- [RECORDS SUPPLIED]:

==*==

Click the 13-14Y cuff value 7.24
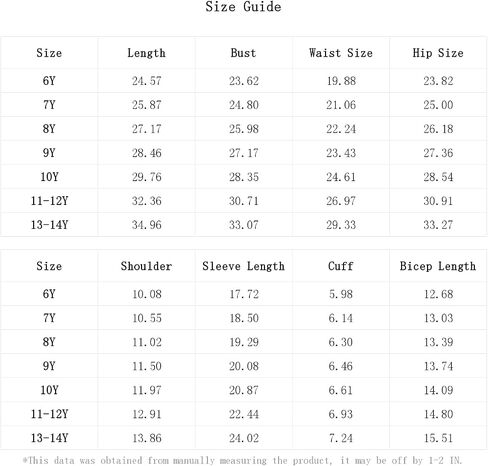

==*==

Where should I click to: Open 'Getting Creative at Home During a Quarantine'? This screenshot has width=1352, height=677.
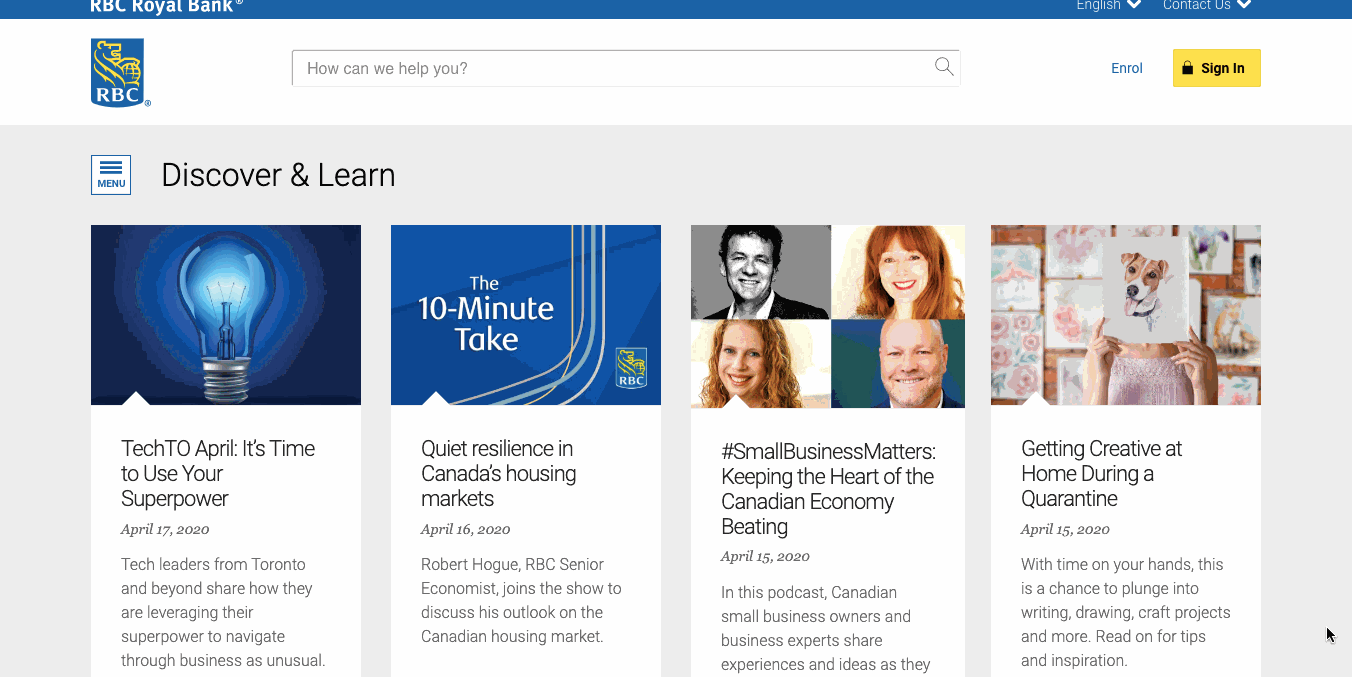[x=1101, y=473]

==*==

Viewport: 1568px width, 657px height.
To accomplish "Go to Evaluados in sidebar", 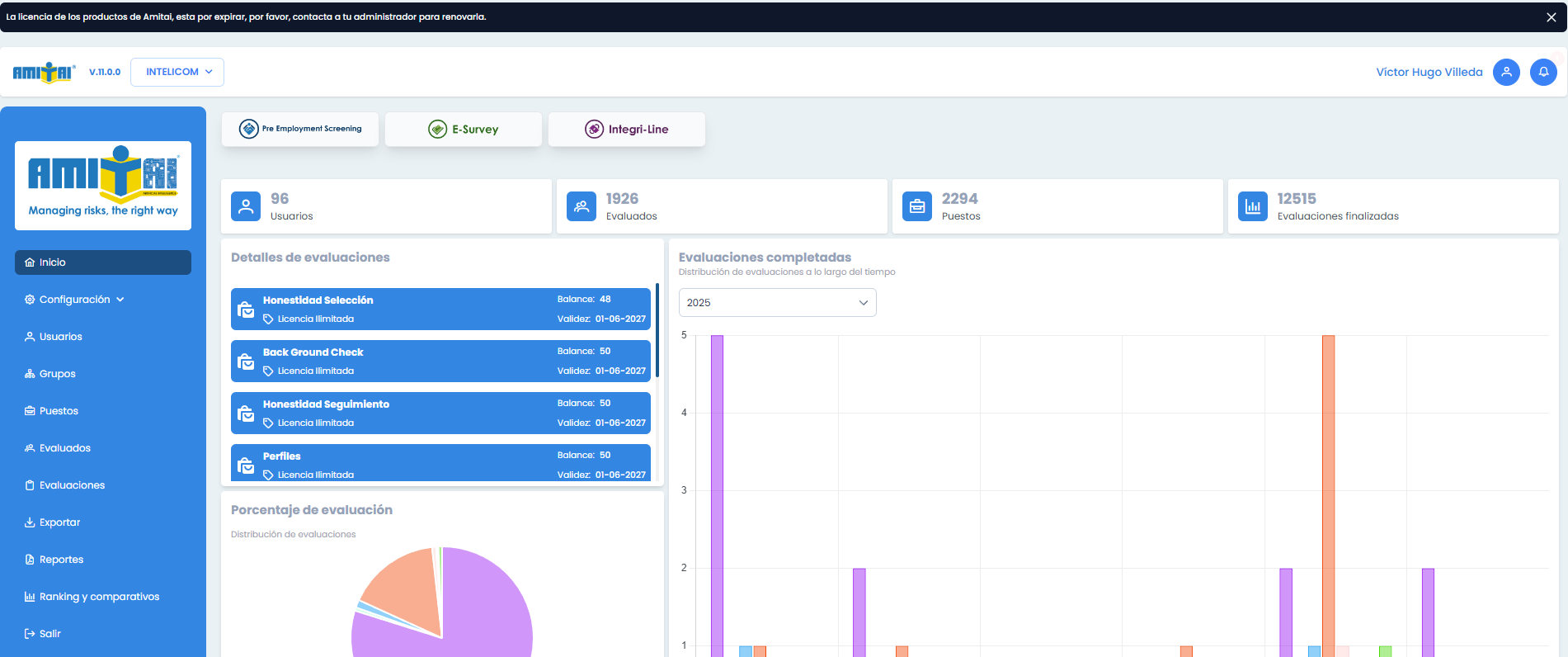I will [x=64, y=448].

==*==

Rewrite the data from the line with "Where should I" to the line with "[x=1101, y=473]", both included, keeping the requests as they are and shifting every coordinate in the answers up by 112. Leave the pictures out.

Where should I click to: Open 'Getting Creative at Home During a Quarantine'? This screenshot has width=1352, height=677.
[x=1213, y=585]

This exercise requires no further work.